Classes & Events  

Restoration and Preservation

Date: 
March, 8 2010 7:00pm - 8:00pm
Date: 
March, 13 2010 9:00am - 3:00pm
Location Address (City, State, Zip): 
Arastradero Preserve, Palo Alto CA
Contact: 
Judy Cronin
(650)938-2300 x12

Exploring a Sense of Place Year-long Course
This is part of a 12 month course and each monthly exploration is complete by itself and has its own theme. March's theme is Restoration and Preservation. Join us for our Monday enrichment evening on March 8th, and a Saturday exploration at Arastradero Preserve in Palo Alto.

Enrichment Evening: Monday, March 8, 7 to 9 PM at Conexions
We will have two speakers this evening. Paul Heiple will talk about “The Impacts of Land Use on the Arastradero Preserve and the Benefits of Good Land Use from the Beginning”. Franklin Olmsted will give us a brief account of volunteer restoration efforts by Friends of Foothills Park and California Native Plant Society at Foothills Park from 1996 to 2009. 

Exploration Day: Saturday, March 13, 2010, 9:00 AM to 3:00 PM
Arastradero Preserve is a beautiful mixture of rolling savanna grassland and broad leaf evergreen forest. It varies in elevation from 275 feet in the northeast to 775 feet in the southwest. Wildlife abounds on the preserve and it is not uncommon to see deer, bobcats, coyotes, and many varieties of birds. 

In the morning we will be joined by Franklin as we go for a walk though the Preserve. We should see serpentine soil, the Arastradero Lake, riparian areas, oak woodland and grasslands. We will see many native and non-native plants. 

We will stop an enjoy lunch where the Acorn and Meadowlark Trails meet.   It is a vista point that on clear days offers lovely views. 
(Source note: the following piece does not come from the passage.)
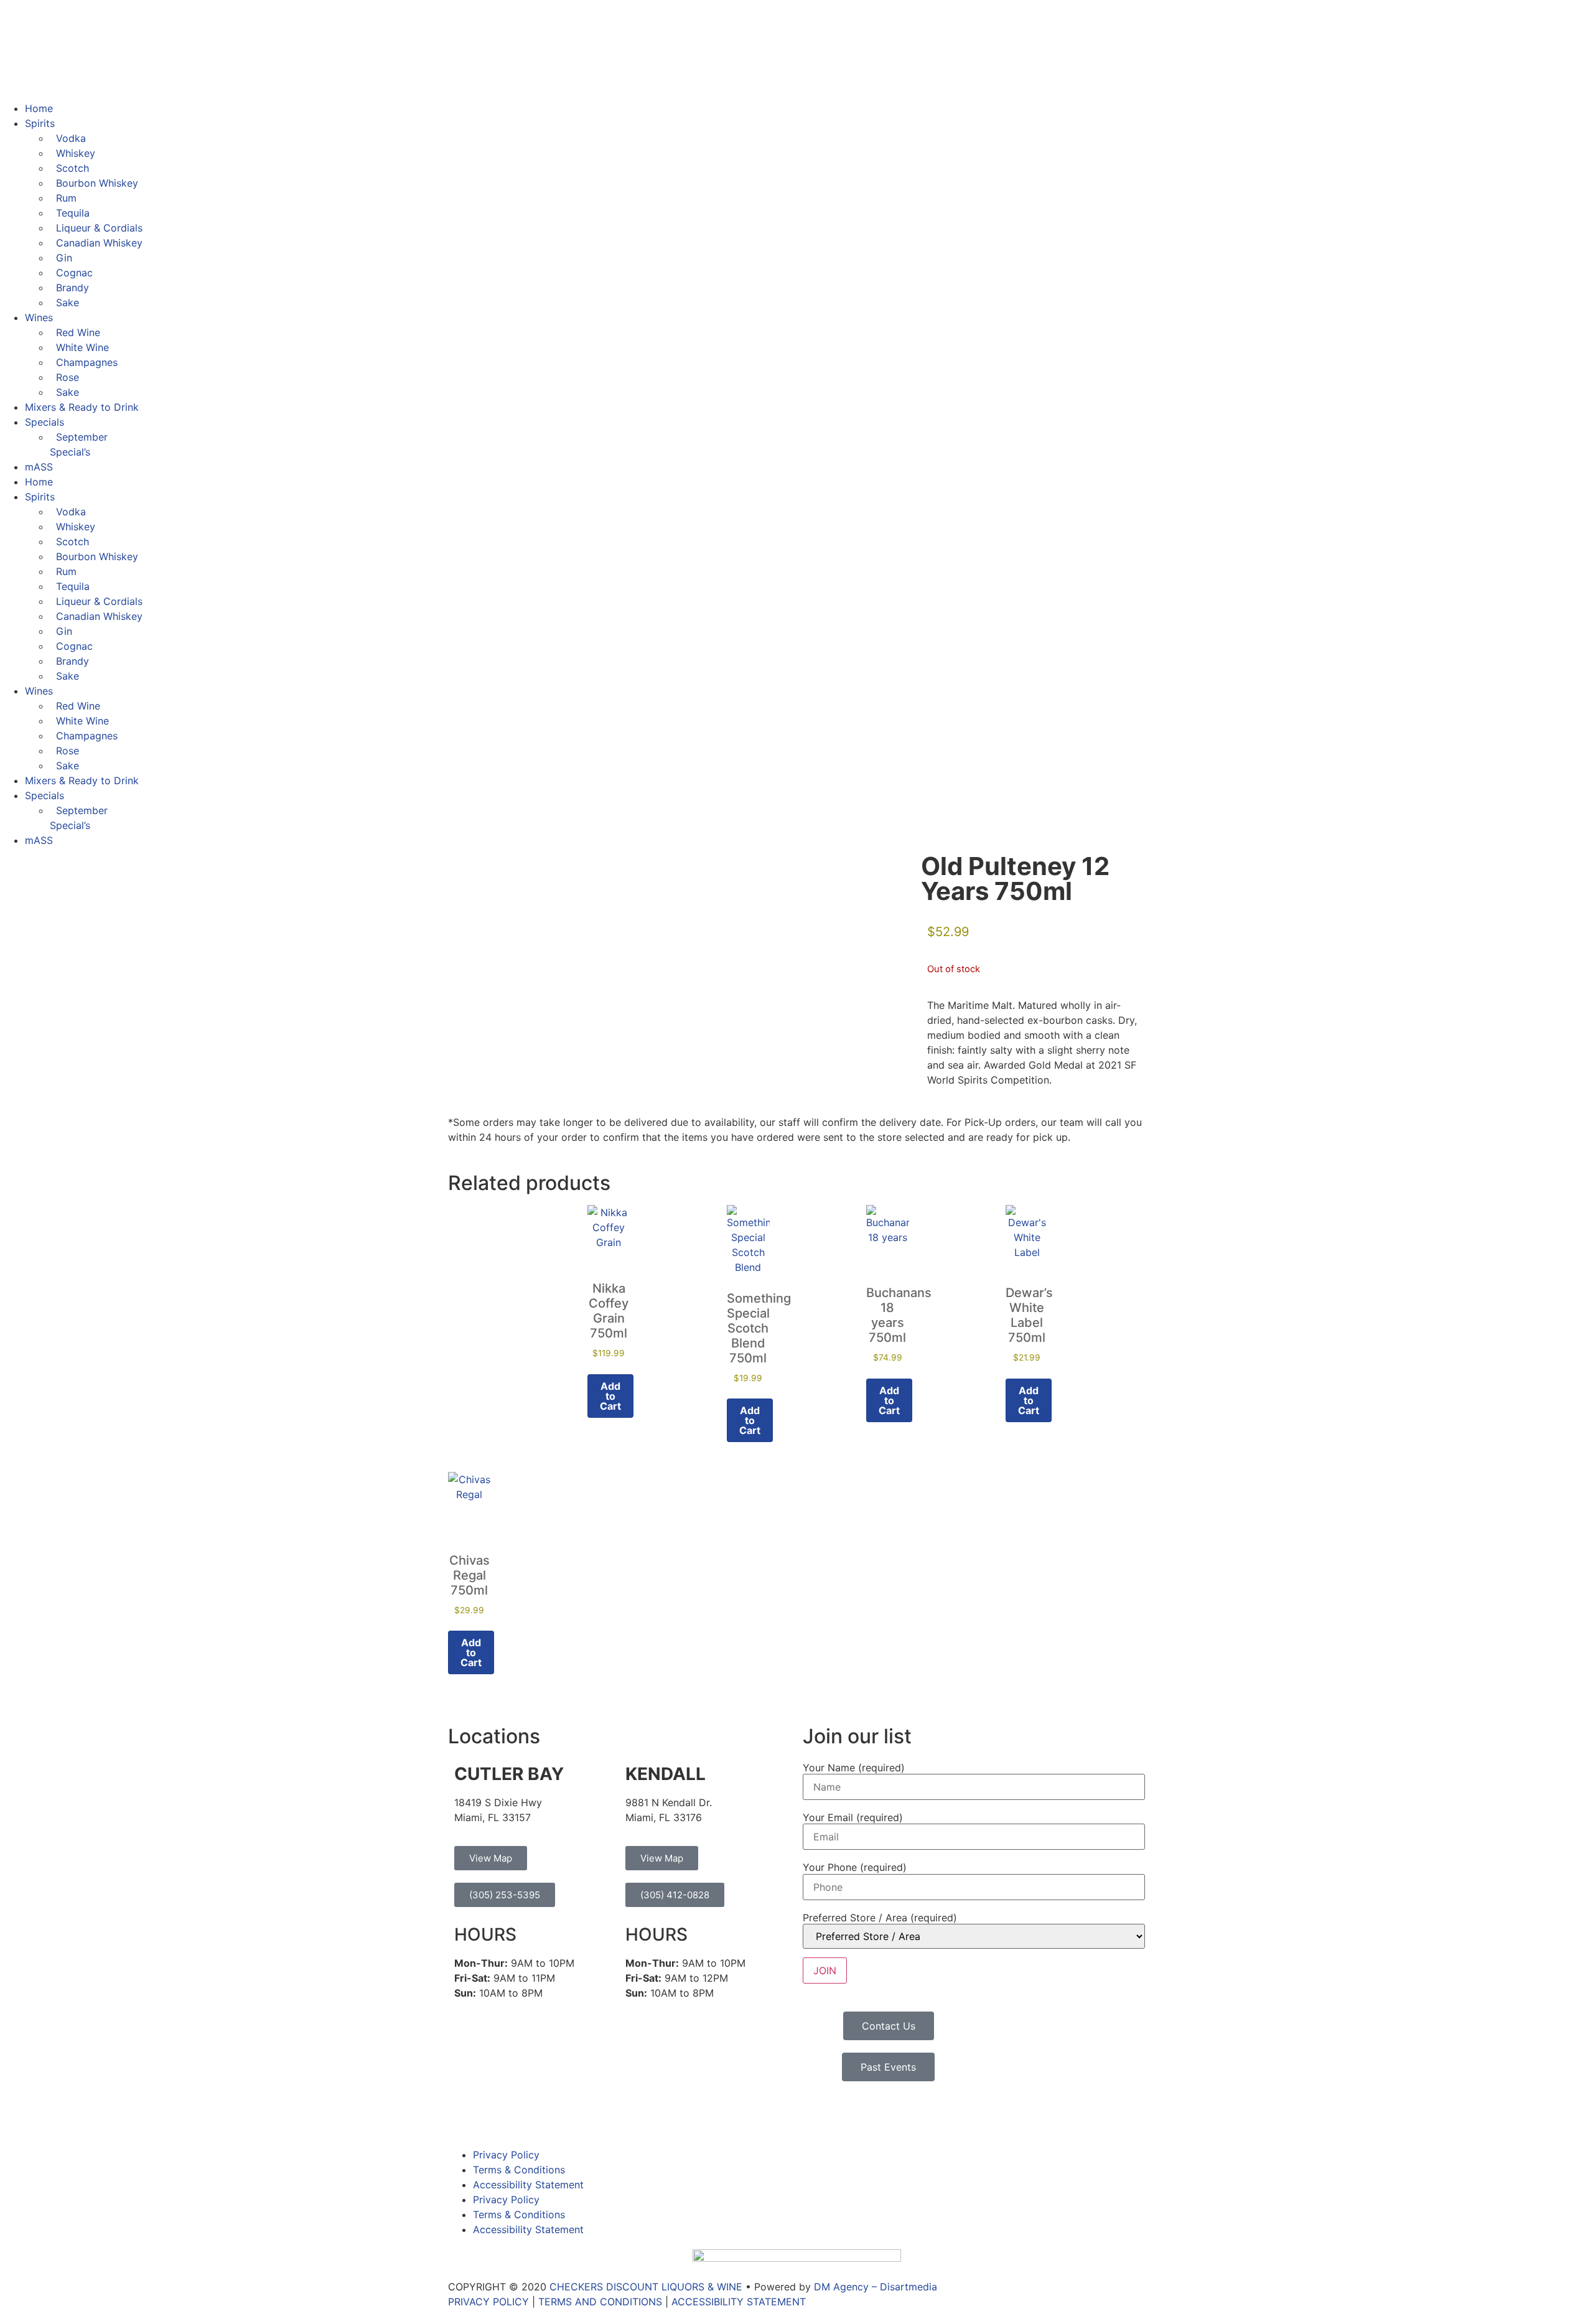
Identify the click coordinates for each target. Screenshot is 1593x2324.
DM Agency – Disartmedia (875, 2286)
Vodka (71, 138)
Then we will join Paul and see some of the restoration projects in the field.  We will finish up the day with a hands-on project to help in the restoration of Arastradero Preserve.

Cost
$50 Regular
$45 Conexions Member - Become a Member

About the Instructor/Speaker: 

Paul Heiple is the Botanist for Arastradero Preserve which is under the stewardship of Acterra. He currently lives in Portola Valley where he is the Chair of the Conservation Committee that is working with the San Francisquito Watershed Council, on creek restoration and removal of non-native invasive plants within the creek. Paul’s love for nature includes: rock formation, flora, fauna and insects. Even though Paul is a Geologist by training he has been interested in plants for as long as he can remember. Paul is well known within the Mid–Peninsula environmental community and we are honored to have him as a guest tonight.

Franklin Olmstead, along with his wife Jean, has been an active member of the Friends of Foothills Park since the early 1990s.  He has a strong interest in native plants and a vast knowledge of the flora at Foothills Park, which is self-taught. Before his retirement, he worked as a geologist with the USGS for over 40 years in many parts of the US.  Franklin received his undergraduate degree from Pomona College, and after serving in WWII, completed his PhD in Geology at Bryn Mawr.